Infoterra was founded in 2001, six years before TerraSAR-X launched, specifically to build a commercial market for radar satellite data. It was a subsidiary of EADS Astrium, Europe’s third-largest space company at the time, operating within a corporation of 116,000 employees and €39 billion in revenues. The resources were there. The technology was there. The structural problem was also there.
Commercial SAR data in the mid-2000s had no established non-defence commercial buyer. The primary customers were military and government agencies – and within that segment, SAR data reached users through institutional frameworks such as the International Charter on Space and Major Disasters, which is activated free of charge for emergency response organisations following qualifying events. But that was not a commercial market. It was a gratis activation system for state actors. The corporate or insurance buyer who would later pay for persistent SAR monitoring did not yet exist.
Infoterra built a global distribution network of around 60 resellers, but the radar data market was largely unfamiliar territory for most of them. Optical imagery was cheaper, easier to understand, and already had established workflows. Convincing buyers to work with radar data required education, customised processing pipelines, and applications development – all of which took time and money that a single satellite with a finite operational life could not absorb.
The economics of data access compounded the problem. Direct reception of TerraSAR-X data required a special terminal for ground station infrastructure that came at a significant cost – a barrier that pushed time-sensitive buyers toward alternatives. MDA’s RADARSAT offered a more accessible entry point for clients who needed speed of delivery over imagery parameters.

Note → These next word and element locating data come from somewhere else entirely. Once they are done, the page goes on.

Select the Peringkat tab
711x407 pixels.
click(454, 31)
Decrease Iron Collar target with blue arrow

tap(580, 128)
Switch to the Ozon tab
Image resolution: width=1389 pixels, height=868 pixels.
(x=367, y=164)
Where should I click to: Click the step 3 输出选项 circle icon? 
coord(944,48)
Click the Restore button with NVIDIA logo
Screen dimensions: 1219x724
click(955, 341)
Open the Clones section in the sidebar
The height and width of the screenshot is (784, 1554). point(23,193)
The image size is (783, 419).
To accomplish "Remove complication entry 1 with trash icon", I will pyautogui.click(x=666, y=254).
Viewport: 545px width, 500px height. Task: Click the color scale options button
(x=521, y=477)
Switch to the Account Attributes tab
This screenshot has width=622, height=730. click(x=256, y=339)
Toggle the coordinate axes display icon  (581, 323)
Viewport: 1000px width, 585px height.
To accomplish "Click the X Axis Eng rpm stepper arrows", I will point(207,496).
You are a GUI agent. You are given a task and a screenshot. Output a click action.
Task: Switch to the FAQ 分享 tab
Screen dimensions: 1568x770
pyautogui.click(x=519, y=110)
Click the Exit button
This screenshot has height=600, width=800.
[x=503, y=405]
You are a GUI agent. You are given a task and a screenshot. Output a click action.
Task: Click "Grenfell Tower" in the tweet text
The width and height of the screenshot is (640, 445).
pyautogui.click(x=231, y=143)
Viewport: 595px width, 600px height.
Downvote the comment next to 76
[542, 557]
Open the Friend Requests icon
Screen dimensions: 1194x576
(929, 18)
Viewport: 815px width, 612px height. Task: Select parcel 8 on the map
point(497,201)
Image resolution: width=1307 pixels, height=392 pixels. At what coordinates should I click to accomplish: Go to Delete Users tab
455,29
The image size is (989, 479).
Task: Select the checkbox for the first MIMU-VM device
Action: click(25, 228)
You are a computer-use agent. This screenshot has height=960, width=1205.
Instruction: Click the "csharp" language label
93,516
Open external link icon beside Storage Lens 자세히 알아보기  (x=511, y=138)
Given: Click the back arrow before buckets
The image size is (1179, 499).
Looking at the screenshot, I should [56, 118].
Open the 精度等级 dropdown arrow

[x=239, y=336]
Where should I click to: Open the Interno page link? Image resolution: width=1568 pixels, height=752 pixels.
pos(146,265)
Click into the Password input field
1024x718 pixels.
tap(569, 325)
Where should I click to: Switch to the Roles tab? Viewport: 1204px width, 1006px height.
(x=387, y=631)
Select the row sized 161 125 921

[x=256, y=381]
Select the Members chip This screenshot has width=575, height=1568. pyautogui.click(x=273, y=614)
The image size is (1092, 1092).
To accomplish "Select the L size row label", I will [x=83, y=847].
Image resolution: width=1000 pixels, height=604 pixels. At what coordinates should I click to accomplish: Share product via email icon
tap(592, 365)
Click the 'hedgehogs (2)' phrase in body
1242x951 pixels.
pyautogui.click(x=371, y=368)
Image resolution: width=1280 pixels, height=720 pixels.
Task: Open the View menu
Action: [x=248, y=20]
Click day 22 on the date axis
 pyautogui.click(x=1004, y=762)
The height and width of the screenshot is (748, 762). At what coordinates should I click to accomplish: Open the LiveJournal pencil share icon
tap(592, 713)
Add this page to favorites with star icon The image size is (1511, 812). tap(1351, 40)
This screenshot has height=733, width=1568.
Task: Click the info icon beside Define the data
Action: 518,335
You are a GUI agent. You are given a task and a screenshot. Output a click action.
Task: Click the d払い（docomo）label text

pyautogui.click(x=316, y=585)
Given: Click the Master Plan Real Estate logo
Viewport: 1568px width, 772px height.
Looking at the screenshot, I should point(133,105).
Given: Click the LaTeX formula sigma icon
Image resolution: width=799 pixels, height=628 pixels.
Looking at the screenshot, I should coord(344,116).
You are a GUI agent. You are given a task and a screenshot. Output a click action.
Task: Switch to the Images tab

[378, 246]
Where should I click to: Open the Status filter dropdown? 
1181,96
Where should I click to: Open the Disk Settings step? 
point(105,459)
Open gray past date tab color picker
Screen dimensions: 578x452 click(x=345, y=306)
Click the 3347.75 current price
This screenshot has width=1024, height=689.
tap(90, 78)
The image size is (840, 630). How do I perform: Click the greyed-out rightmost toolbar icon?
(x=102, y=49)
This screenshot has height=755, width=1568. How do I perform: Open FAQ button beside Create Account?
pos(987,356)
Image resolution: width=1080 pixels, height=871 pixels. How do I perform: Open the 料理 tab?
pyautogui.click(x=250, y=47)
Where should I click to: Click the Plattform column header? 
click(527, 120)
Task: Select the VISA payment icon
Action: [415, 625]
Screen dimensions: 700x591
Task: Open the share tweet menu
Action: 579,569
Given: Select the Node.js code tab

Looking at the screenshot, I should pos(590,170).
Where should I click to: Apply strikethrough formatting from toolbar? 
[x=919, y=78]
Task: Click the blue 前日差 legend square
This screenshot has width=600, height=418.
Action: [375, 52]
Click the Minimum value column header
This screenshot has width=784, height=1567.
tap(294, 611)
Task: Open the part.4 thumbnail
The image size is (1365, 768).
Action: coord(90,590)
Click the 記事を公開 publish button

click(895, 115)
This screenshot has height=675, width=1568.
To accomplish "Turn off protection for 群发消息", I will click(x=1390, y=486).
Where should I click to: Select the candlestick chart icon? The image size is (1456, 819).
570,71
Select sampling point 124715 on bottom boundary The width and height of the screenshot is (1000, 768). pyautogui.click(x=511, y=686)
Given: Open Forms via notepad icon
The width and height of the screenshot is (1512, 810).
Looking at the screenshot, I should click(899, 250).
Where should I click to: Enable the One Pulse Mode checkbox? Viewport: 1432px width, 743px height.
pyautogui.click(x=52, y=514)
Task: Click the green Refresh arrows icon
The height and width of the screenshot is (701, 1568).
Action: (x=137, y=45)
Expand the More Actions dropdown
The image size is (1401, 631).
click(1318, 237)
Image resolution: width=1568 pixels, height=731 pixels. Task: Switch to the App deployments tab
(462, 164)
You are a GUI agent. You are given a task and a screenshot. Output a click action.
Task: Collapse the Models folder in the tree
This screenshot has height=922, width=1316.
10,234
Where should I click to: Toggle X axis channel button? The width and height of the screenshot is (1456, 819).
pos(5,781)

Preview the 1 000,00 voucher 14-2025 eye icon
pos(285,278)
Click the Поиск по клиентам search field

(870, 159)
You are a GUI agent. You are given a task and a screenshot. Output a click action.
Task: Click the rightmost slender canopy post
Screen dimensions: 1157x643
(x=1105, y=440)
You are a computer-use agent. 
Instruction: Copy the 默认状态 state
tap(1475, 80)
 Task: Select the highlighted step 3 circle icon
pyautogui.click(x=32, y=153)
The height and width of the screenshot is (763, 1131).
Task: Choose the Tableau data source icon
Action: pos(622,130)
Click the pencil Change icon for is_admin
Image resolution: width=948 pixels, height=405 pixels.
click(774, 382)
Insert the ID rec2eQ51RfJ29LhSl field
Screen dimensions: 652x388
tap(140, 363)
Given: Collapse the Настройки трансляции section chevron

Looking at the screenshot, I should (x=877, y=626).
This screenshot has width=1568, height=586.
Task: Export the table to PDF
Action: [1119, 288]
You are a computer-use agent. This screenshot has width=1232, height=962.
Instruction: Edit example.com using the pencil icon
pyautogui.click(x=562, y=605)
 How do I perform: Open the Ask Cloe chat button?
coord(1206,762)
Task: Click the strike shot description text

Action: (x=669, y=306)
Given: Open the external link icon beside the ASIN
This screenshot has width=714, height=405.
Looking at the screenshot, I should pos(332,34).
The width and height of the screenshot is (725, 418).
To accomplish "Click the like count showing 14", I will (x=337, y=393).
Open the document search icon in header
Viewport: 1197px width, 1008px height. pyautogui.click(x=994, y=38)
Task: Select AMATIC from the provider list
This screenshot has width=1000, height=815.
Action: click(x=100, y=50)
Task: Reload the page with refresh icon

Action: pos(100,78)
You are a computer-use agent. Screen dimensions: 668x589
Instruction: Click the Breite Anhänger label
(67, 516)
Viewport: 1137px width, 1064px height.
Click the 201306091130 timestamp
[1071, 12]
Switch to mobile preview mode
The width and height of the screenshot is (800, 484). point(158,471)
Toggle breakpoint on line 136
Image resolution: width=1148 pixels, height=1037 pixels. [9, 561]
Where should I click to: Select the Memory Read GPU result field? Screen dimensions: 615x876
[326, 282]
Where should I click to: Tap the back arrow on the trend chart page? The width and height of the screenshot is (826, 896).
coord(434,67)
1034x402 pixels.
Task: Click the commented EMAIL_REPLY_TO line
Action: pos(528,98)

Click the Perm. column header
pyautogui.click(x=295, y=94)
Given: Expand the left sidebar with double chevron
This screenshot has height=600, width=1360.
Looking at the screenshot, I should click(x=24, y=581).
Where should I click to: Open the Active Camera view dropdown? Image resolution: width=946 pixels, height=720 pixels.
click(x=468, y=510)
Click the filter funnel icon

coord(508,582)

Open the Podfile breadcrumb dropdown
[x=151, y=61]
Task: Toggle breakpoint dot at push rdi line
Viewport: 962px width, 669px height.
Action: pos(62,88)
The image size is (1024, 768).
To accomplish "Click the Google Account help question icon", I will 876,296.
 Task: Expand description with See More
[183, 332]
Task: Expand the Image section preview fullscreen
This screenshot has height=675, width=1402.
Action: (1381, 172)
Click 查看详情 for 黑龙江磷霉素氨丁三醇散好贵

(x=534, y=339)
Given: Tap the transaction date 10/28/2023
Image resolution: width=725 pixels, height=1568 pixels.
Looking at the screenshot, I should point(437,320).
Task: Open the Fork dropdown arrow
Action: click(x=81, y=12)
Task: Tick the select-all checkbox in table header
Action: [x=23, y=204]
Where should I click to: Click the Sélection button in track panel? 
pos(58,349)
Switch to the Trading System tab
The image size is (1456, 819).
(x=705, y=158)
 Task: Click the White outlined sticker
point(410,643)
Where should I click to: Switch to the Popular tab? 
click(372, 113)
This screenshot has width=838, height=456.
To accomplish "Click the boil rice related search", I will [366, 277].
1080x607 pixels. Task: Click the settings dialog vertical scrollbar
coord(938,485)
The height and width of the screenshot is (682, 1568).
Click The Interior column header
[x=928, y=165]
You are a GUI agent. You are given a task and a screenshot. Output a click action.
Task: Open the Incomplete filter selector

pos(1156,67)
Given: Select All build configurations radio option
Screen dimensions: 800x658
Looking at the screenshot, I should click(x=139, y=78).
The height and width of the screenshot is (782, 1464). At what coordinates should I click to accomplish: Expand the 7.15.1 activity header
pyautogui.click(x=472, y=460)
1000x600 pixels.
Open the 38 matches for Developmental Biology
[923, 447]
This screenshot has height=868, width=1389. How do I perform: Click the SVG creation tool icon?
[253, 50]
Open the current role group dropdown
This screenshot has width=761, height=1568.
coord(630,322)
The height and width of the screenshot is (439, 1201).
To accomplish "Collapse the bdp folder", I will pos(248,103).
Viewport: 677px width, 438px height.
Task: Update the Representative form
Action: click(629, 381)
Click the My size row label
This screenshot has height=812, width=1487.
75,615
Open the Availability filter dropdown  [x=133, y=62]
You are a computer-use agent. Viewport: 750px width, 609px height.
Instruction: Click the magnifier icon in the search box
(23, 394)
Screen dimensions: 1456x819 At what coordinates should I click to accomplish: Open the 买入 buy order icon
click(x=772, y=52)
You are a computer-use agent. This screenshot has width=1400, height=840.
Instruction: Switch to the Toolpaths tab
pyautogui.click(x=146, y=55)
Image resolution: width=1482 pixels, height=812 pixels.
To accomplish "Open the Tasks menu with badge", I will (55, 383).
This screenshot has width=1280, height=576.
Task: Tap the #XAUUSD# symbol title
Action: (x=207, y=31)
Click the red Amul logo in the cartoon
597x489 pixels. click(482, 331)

While Infoterra was still building its single-satellite commercial case, COSMO-SkyMed launched its first satellite in June 2007, the same month as TerraSAR-X. Backed by the Italian Space Agency (ASI) and the Italian Ministry of Defence, COSMO-SkyMed benefited from a more institutionally supported market-entry environment and from a faster-emerging constellation logic. By late 2008, it had three satellites in orbit, and by November 2010, a full four-satellite constellation with revisit times under 12 hours. For buyers not yet ready to pay for unfamiliar data, that combination of institutional backing and constellation capacity was decisive.
The model was also structurally constrained: one satellite (later two with TanDEM-X, but designed around a shared mission profile), exclusive rights, premium pricing, and corporate overhead. Infoterra operated as a business unit within a defence and aerospace giant, for which it accounted for a small fraction of revenue. The commercial EO market was not yet large enough, mature enough, or fast enough to justify the scale of investment required, and there was no path to build a constellation within that structure. When Astrium merged with Cassidian and Airbus Military in early 2014 to form Airbus Defence and Space, Infoterra’s capabilities were absorbed. The bet on commercial SAR as a standalone business did not pay off – not because the technology failed, but because the market development cycle outlived the satellite’s commercial window.